Experimental Design
For Cohort 1, our core experimental sample consists of 1,476 moderate- to high-risk boys who completed our survey in 52 schools. There was a 2-stage randomization. Half (26) of the schools were randomly assigned to have their pupils be eligible for treatment. Within schools eligible for treatment, half of the moderate- to high-risk boys enrolled at the time of randomization were assigned to treatment. This results in three experimental conditions: treatment boys, spillover boys (control boys in treatment schools), and pure control boys (control boys in control schools).
We expect Cohort 2 to follow a similar design for a pooled experimental sample of approximately 3,000 pupils in 100 schools.
Finally, prior to Cohorts 1 and 2, we conducted a pilot program and evaluation with an experimental sample of 250 youth in 6 schools. Four schools were assigned to treatment and students were assigned to the program within schools at random, stratified by baseline risk level. We had access to 9-month post-intervention results of the pilot before registering the full experimental design. We did not have access to any post-randomization data on Cohort 1 prior to registration (Cohort 1 is currently undergoing the intervention at the time of registration).
ESTIMATION OF DIRECT TREATMENT EFFECTS
We are primarily interested in direct treatment effects. Spillover effects are of secondary interest, and more exploratory, given that we do not have strong priors about the direction or magnitude of spillovers. We will return to this below.
For average treatment effects, we will estimate the simple intent-to-treat (ITT) effect of treatment as well as the effect of treatment on the treated (TOT). TOT uses individual random assignment as an instrument for a “treated” indicator. We define “treated” as equaling one if the pupil attended at least one session of the program and zero if they declined to participate or never attended (e.g. because they transferred to another school before the program began).
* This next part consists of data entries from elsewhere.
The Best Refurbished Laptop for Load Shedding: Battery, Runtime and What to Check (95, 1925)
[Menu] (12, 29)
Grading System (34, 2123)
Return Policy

We plan to run the following OLS regression:
y = 𝛿T + 𝜃S + 𝛽X + 𝜀
where:
y is the outcome
T = 1 for students assigned to treatment and is 0 for spillover and pure controls
S is a vector of spillover variables, discussed below
X is a vector of baseline covariates (school and pupil level) selected via a double lasso method, plus fixed effects for the cohort
For the ITT we are interested in 𝛿. As mentioned, we will also estimate the TOT estimate, using T as an instrument for treated.
HETEROGENEITY ANALYSIS
Our main heterogeneity analysis will look at impacts by baseline criminal recruitment risk level. We will use baseline self-reported risk and a set of risk factors (all other baseline survey and baseline school variables) to train a predictive model to develop a measure of predicted recruitment risk. We will estimate treatment heterogeneity by interacting treatment status with an indicator of “moderate” recruitment risk (as opposed to “high” risk). We expect this to be an indicator of being below-median predicted risk within the experimental sample. We will also explore alternative subgroups/specifications as supplemental analyses.
ESTIMATION OF SPILLOVERS
Spillovers are a secondary analysis partly because we probably do not have the statistical power to detect all but relatively large spillovers (see power analysis below). What’s more, there may be countervailing effects that reduce estimated spillovers on net. On the one hand, positive informational and behavioral spillovers could improve school dropout, criminal engagement, and gang entry. On the other hand, if demand for labor in the gangs is relatively inelastic, then this could result in negative spillovers to criminal careers and gang membership.
There are several options for improving statistical power and disentangling these countervailing effects. One is to take advantage of the fact that we have partial social network data for surveyed students (up to 10 friends in the school, a subset of whom would have answered our survey and also be eligible for the experimental sample based on risk). The other is to take advantage of the fact that we will have administrative data (such as school dropout, and eventually arrest data) on all classmates, including the lower risk students and the students who did not answer the survey. Finally, there will be random variation in the degree to which the number of friends are treated.
Thus we expect the vector S to include:
An indicator for the spillover condition
A measure of friends treated
The total number of friends in the experimental sample and the total number of friends they listed in their cohort
Note that the coefficients on #3 are not of substantive interest. As for #2, the number of friends and the proportion of friends treated should yield substantively the same coefficient. We can also use an indicator for any friends treated. Since, for cohort 1, the majority of the experimental sample have only 1 friend treated, this indicator should yield qualitatively similar results to the proportion, and if so, is more easily interpreted. But the default would be to use the proportion for accuracy, especially if the results are not qualitatively the same.
We will consider alternate specifications. Note that our primary estimate of interest, the direct treatment effect 𝛿, should not be significantly affected by the specific vector of spillover variables used.
We will calculate spillover effects first within the “core” experimental sample, but also within the broader sample. The core sample of 1,476 excludes pupils in the same classrooms who were designated “low risk”, or who did not complete the risk assessment survey. A broader experimental sample would include them, along with indicators for each of these strata.